Task brief
Among the entries, which lines carry the string "agent"? Copy each of them.
• • • • • • •
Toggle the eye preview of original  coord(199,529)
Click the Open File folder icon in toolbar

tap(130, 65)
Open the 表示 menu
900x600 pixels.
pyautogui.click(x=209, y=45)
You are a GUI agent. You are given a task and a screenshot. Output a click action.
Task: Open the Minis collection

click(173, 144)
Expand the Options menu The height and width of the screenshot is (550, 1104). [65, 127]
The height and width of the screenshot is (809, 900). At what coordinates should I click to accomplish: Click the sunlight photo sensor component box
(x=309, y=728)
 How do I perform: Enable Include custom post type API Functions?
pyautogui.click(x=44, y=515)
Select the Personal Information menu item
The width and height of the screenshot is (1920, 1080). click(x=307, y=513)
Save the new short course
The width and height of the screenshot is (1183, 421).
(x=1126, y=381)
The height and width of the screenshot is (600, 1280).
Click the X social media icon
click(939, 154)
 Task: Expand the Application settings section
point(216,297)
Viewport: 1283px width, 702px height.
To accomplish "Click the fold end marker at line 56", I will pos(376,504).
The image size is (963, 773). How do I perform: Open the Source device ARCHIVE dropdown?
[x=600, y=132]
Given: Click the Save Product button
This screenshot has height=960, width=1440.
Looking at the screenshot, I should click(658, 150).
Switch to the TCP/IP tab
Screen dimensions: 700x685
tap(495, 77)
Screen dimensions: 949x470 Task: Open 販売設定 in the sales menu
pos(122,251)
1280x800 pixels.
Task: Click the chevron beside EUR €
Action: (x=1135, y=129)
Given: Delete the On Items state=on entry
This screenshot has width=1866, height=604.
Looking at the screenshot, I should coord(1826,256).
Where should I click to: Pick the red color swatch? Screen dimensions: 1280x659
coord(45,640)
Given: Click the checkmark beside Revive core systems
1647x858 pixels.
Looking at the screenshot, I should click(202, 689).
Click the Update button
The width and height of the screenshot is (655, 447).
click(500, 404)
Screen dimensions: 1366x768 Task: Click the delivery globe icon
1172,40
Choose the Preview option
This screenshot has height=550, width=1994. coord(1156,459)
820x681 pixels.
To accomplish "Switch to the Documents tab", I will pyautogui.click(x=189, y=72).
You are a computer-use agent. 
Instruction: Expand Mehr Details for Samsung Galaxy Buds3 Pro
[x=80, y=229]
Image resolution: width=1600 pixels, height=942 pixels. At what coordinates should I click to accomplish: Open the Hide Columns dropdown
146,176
• • • • • • •
Solution
You are a GUI agent. You are given a task and a screenshot. Output a click action.
You are a computer-use agent. 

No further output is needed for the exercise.